== PROBLEMS TO WORK ON ==
A - List every distinct percentage figure stated in the passage on 2022 price increases.
B - Extend the passage on 2022 price increases, picking up after its final sentence.

== EXERCISE PASSAGE ==
According to the United States Bureau of Labour Statistics, the Consumer Price Index increased 8.5 per cent for the year ended March 2022, following a rise of 7.9 per cent from February 2021 to February 2022. The 8.5-per cent increase in March was the largest 12-month advance since December 1981. Some sectors have been hit especially hard by price increases. Here we detail some of those increases and their causes.
Scorching Real Estate
Despite being hot and humid, Miami is still a desirable place to live, as evidenced by the hottest real estate market in the country. Miami led the U.S. in rent hikes during the pandemic. Miami’s median apartment rent skyrocketed 58 per cent to $2,988 per month since March 2020, according to a newly released report from Realtor.com. Median rents increased nationwide by 19.3 per cent to a new high of $1,807, but cities in Florida’s famed Sun Belt saw many of the biggest increases. The trend follows migration to these markets since the onset of the work-from-home shift, with many residents leaving pricier Big Tech hubs. Over the past two years, Miami has become a magnet for techies from the West Coast and hedge funders and venture capitalists from New York. As such, many locals, or even recent transplants, are getting priced out of the city they have grown to love.

== PROVIDED DATA ==

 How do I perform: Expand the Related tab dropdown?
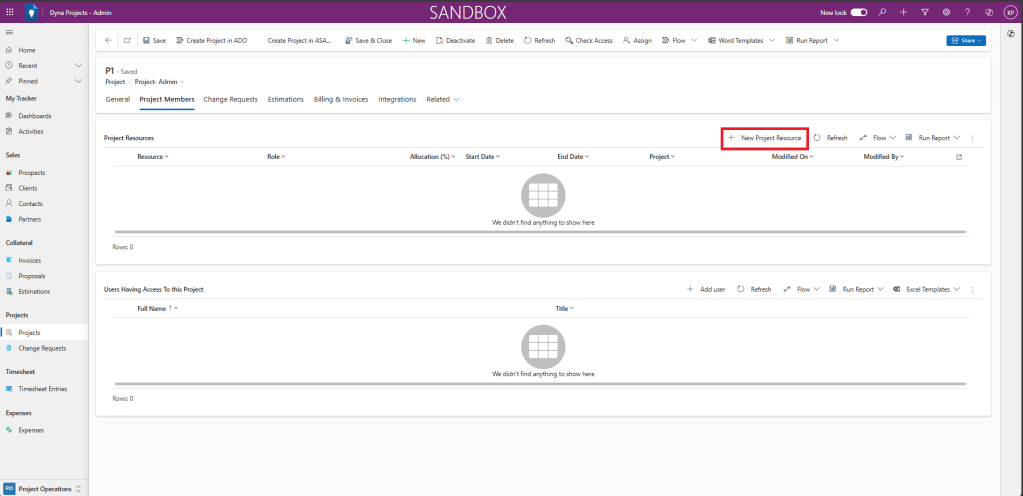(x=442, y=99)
...
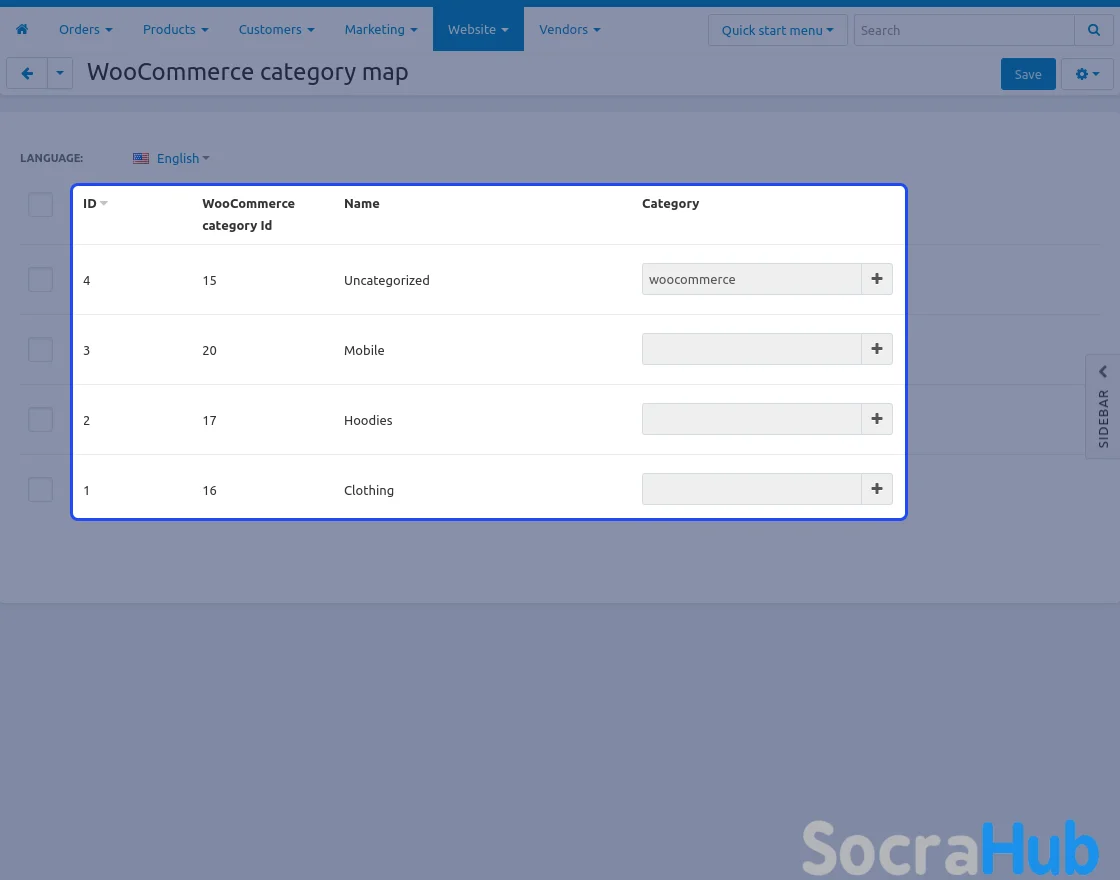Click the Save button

== OUTPUTS IN ORDER ==
A - 8.5 per cent; 7.9 per cent; 58 per cent; 19.3 per cent

B -
Computer parts have always been made of some decently expensive components. Even if someone does not have a premium PC, the materials and labour costs of modern CPUs and GPUs are still quite high. While the raw material usage is not as high as with something like a car, one is still paying for a great deal of R&D and Manufacturing when buying something like a Graphics Card. That said, the current pricing situation is extreme, even for this sector, and there are a few reasons for this. The first is a global chip shortage that began in 2020. The chip shortage occurred because of supply disruptions caused by the pandemic. Since the pandemic required many workers worldwide to quarantine safely at home, the supply chain upon which PC hardware is reliant was greatly diminished.
Manufacturing a given PC component isn’t as simple as running a single factory for it. Often, individual components for dozens of different products from dozens of different factories located in several countries across the globe are required to produce a single high-end PC. This shortage of labour, logistics, and materials makes hardware more expensive, but it also results in there being much less hardware to go around overall.
And since the pandemic resulted in people spending much, much more time indoors and working from home, this results in incredibly high demand. Besides the pandemic disrupting the supply chain and workflow that kept PC hardware on the market, it also created a much higher demand for hardware capable of keeping people entertained or in the workplace from home.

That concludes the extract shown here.